Using the material below, print the line that contains "Image resolution: width=611", the line that contains "Given: Switch to virtual desktop 2", and every line in between, exactly and nothing else.

....

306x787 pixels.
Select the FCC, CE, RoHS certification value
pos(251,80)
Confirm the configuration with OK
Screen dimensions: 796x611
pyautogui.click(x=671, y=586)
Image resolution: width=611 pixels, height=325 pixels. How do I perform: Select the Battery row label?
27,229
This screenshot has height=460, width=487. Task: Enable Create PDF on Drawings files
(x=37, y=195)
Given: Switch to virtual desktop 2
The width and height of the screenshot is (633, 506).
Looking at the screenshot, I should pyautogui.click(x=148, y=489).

....

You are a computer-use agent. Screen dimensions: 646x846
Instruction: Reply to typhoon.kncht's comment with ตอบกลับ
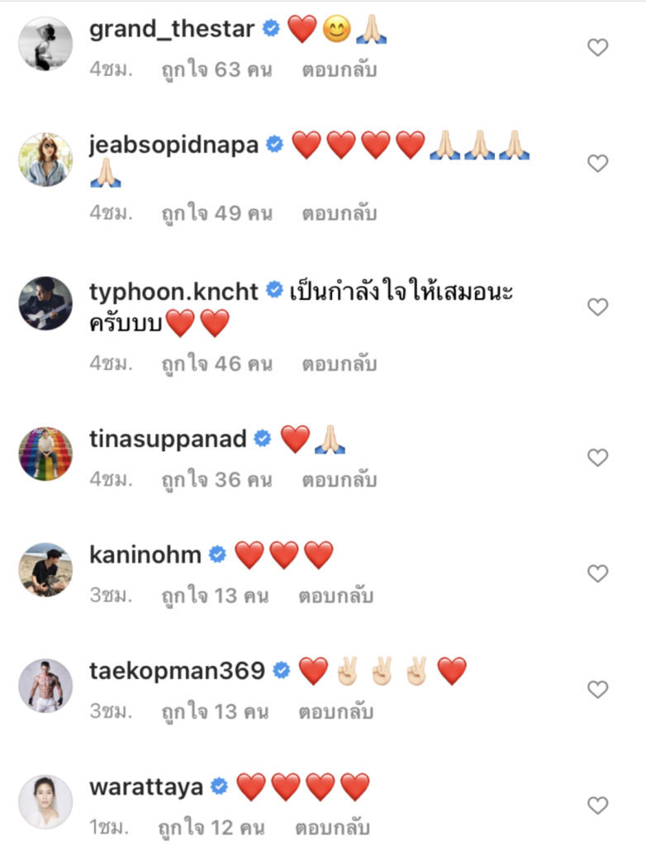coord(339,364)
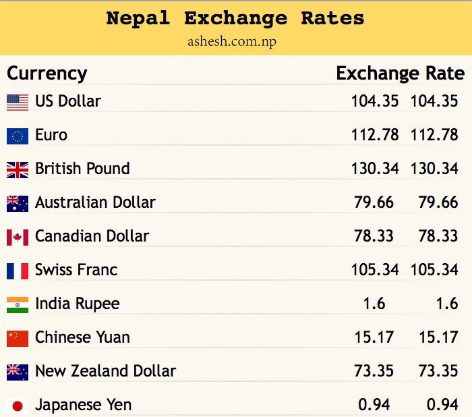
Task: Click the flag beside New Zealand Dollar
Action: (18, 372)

....

* THE COMPLETED TASK
Image resolution: width=611 pixels, height=325 pixels. How do I perform: Select the Battery row label?
27,229
This screenshot has height=460, width=487. Task: Enable Create PDF on Drawings files
(x=37, y=195)
Given: Switch to virtual desktop 2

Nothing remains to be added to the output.